Task → Would you give back exactly the lines from the line with "Select the red pick flag on the FRIS trace" through the end of the entries below, both included, but none of the pictures?

Record excerpts →
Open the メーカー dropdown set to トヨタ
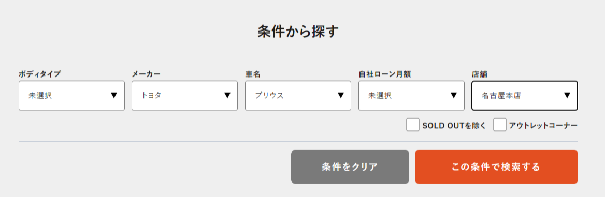 click(184, 96)
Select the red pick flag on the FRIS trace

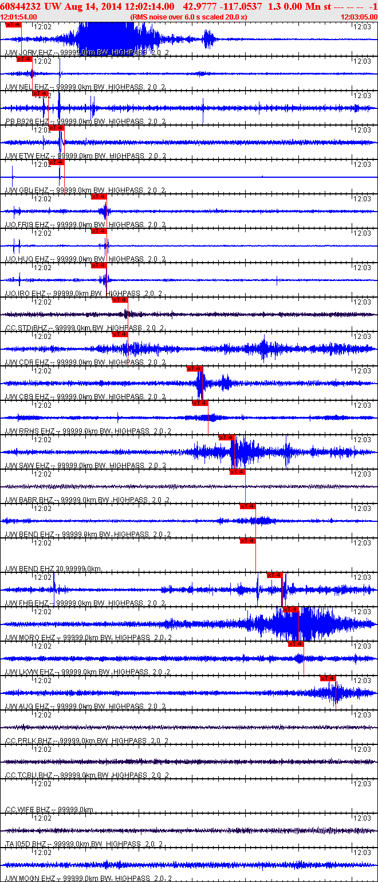(x=99, y=197)
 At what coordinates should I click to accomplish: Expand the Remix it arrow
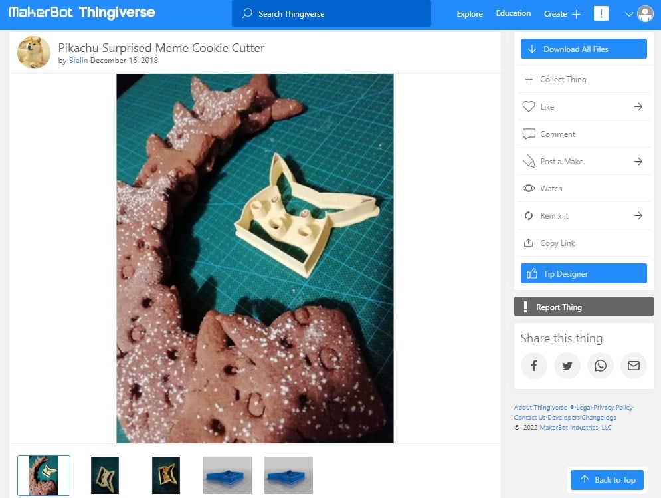(x=638, y=215)
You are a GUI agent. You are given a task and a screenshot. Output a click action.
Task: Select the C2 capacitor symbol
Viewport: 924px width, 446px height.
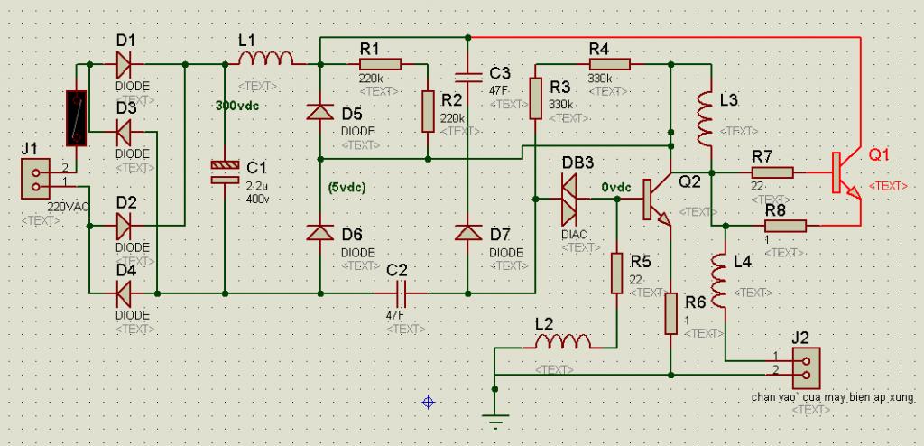(402, 292)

Result for this exercise →
Select the red pick flag on the FRIS trace

(x=99, y=197)
 At what coordinates should I click to accomplish: Expand the Remix it arrow
(x=638, y=215)
You are a GUI agent. You are given a task and a screenshot. Output a click action.
Task: Select the C2 capacitor symbol
Viewport: 924px width, 446px height.
(402, 292)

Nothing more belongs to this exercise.